Legal Support for Victims of Corruption

Citizens Legal Advocate Office lawyer consults with client.
Citizens Legal Advocate Office lawyer consults with client.
USAID
New Citizens Legal Advocate Office (CLAO) in Kabul, supported by USAID, is resolving corruption complaints and putting government agencies on notice to exercise greater oversight
1 OCTOBER 2012 | KABUL, AFGHANISTAN
 
CHALLENGE Corrupt practices are strongly entrenched and widespread in Afghanistan, leaving substantial discretionary power to civil servants at all levels, making abuse of power and position commonplace, and reducing government’s legitimacy in the eyes of citizens.

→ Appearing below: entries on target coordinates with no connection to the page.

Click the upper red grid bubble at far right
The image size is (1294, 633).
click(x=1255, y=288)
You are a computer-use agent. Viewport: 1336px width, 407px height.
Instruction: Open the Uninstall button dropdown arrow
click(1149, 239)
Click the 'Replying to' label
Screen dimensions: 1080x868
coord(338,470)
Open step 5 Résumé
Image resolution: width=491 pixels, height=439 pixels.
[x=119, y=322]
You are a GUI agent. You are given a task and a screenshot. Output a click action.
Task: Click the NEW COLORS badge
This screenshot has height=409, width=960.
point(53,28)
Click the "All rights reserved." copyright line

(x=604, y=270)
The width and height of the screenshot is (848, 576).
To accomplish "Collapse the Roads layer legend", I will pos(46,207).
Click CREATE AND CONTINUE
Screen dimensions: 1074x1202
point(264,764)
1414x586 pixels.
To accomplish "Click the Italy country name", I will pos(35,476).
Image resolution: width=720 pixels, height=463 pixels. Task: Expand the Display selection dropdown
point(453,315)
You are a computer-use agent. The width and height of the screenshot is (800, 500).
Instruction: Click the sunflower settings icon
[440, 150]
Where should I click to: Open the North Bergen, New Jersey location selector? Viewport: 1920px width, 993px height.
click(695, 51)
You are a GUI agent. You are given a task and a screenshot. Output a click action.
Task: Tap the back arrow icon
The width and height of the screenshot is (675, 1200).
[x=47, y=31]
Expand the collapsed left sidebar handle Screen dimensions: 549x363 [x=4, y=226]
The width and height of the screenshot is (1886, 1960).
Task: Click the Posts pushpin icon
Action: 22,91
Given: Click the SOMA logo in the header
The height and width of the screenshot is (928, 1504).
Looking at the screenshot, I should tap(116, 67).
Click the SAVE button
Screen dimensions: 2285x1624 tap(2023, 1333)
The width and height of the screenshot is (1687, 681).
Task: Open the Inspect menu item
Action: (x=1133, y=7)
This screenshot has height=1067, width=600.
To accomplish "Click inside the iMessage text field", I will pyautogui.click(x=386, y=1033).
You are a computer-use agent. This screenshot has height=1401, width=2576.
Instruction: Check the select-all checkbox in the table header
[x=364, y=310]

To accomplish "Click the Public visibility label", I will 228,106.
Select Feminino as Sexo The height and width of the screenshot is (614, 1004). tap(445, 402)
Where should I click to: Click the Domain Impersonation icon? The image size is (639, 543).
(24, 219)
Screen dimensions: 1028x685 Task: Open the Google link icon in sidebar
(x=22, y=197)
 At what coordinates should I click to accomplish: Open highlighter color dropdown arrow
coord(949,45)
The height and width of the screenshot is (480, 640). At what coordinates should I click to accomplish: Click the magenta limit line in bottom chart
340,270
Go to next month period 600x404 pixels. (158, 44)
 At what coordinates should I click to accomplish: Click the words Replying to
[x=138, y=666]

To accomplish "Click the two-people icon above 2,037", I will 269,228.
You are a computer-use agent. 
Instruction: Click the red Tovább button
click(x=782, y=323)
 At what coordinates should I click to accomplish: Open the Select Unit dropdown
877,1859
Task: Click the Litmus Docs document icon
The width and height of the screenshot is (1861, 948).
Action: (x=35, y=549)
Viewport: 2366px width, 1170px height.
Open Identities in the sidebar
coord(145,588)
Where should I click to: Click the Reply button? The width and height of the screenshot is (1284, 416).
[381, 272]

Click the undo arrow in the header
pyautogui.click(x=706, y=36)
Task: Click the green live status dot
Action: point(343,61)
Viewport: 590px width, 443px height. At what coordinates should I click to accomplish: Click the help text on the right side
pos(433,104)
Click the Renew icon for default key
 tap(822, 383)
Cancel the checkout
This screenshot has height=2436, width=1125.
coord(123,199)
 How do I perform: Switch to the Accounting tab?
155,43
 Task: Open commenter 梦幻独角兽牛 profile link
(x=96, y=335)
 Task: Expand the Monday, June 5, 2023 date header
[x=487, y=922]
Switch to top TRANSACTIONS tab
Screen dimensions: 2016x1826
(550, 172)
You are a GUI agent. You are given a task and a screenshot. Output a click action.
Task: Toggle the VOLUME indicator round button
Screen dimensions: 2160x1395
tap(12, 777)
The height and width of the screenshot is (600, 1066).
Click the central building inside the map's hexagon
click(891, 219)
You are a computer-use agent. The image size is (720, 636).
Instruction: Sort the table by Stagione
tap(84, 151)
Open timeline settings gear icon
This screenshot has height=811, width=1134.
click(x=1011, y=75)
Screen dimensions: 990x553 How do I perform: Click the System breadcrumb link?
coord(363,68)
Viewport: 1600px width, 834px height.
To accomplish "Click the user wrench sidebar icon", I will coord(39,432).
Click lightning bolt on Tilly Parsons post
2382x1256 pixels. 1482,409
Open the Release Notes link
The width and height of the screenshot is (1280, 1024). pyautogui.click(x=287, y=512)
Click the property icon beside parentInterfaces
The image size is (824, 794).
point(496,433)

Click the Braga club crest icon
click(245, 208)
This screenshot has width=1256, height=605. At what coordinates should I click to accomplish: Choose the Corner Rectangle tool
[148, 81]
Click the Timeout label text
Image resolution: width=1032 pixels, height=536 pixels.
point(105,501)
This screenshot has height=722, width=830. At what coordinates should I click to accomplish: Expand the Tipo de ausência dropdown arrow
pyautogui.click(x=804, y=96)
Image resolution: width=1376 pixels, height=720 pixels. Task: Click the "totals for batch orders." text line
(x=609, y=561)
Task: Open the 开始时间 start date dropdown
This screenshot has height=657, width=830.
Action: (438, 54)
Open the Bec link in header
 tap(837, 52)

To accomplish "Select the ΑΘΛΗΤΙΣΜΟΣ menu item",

There are insufficient controls or enforcement to prevent or deter these corrupt practices that promote inequality and discourage foreign investment.
 
INITATIVE In January 2012, USAID’s awarded a competitive grant to the Afghanistan Independent Bar Association (AIBA) to establish a Citizens Legal Advocate Office (CLAO) in Kabul which offers free legal services to victims of corruption. The office is an independent entity where citizens and businesses can register their complaints with professional lawyers who provide legal advice, help bring a case to court or help resolve grievances administratively.
 
RESULTS When a small business taxpayer went to pay his annual tax of 7,000 Afs, the tax officer in the Income Directorate of the Tax Department demanded an extra 5000 Afs. When the taxpayer refused to pay, the officer told him that he would not receive an official receipt. The taxpayer believed that for him to complain to a government office would be a waste of time. As a result, the taxpayer just paid the 12,000 Afs and obtained the tax receipt. However, the receipt only showed a payment of 5,000 Afs. He felt cheated. Then he saw a CLAO poster and visited the office immediately, conveying his story to a lawyer. The lawyer accompanied the taxpayer to the tax office and demanded the money back. The tax officer claimed that he did not take any bribe. But the CLAO lawyer explained that unless he returned the money, he would refer the case to the Attorney General’s Office and, if convicted, the officer would not only have to return the money, but would go to prison and lose his job. The tax officer recanted, returned the bribe and promised not to take bribes in the future. In addition, the CLAO lawyer informed the tax officer’s supervisor about his client’s experience. The director promised to discipline the officer and ensure greater oversight over his department. The CLAO’s client was very happy to get his money back so quickly and to hear that corruption in the tax department would be curbed.